When the correlator processes the persist() call it takes and commits a snapshot and executes the specified callback action at some point after the snapshot is committed. There are no guarantees about the elapsed time between the persist() call, the snapshot and the callback, especially when large amounts of correlator state are changing. Your code resumes executing immediately after the call to the persist() action. See Using Correlator Persistence.
The Management interface defines the Persistence event:
package com.apama.correlator;
event Persistence {
static action persist(action<> callback) {
...
}
}
Consider the following sample code:
using com.apama.correlator.Persistence;
event Number {
integer i;
}
 
persistent monitor MyApplication {
integer counter := 0;
sequence<integer> myNumbers;

action onload() {
on all Number(*) as n {
myNumbers.append(n.i);
counter := counter + 1;
if(counter % 10 = 0) {
doCommit();
}
}
}
 
action doCommit() {
Persistence.persist(logCommit);
}
 
action logCommit() {
log "Commit succeeded";
}
}
Because MyApplication is a persistent monitor the correlator copies its state to disk as that state changes. This monitor listens for Number events and stores their content in the myNumbers sequence. After every tenth Number event, the code executes the doCommit() action, which uses the Persistence event in the Management interface to request that the correlator commits persistent state to disk. When that commit has succeeded, the Management interface calls the action variable that was passed to the persist() action. This action writes "Commit succeeded" to the correlator log.
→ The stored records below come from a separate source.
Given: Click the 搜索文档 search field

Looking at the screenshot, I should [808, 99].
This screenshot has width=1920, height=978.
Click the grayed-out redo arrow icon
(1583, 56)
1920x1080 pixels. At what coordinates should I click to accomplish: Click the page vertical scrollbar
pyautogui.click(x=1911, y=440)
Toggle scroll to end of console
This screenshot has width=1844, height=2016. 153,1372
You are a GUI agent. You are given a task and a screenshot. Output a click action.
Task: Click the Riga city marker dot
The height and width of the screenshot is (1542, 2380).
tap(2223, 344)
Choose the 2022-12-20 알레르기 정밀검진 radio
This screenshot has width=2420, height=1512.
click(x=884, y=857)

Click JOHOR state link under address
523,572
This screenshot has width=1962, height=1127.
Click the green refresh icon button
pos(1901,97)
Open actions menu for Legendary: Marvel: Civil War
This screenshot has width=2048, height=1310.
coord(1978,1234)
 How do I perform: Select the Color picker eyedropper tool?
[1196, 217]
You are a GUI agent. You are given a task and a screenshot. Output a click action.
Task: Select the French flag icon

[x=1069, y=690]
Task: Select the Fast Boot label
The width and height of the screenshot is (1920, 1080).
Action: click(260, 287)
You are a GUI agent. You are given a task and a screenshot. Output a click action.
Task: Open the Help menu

The Management interface guarantees that at the moment the callback action (logCommit() in this example) is executed, the state of all persistent monitors at a particular point in time will have been committed. The particular point in time is guaranteed only to be between the point at which persist() was called and the point at which the callback action was executed. For example, suppose the following event stream is being sent into the correlator:
Number(1)
Number(2)
Number(3)
...
Number(10)
Number(11)
Number(12)
At the point that Number(10) is received, the myNumbers sequence contains the ten items 1, 2, 3, 4, 5, 6, 7, 8, 9, 10 and so the application initiates a snapshot commit. Suppose that the correlator suddenly terminates after notification of success appears in the log. When the correlator recovers, MyApplication has a myNumbers sequence that contains at least ten items. However, the sequence might contain 11 or even 12 items, if more Number events were received after the commit was requested but before the snapshot was actually taken. The correlator also persists state periodically, or as directed by other monitors that call the Management interface, so the sequence can be persisted at other points as well.
Managing user-defined status values
The Management interface provides actions for managing (set and return) the user-defined status values. These actions are defined in the com.apama.correlator.Component event and in the com.apama.correlator.EngineStatus event.
Status keys will have leading and trailing whitespace stripped. Keys may not be empty.
A user-defined status will only be changed if the new value differs from the current value when set using setUserStatus.
Note that the correlator status statements that appear in the log files will not have the user-defined status values, and will remain unaffected.
You can monitor the status of each component of your application using Command Central. See Monitoring the KPIs for EPL applications and connectivity plug-ins for examples of using user-defined status values.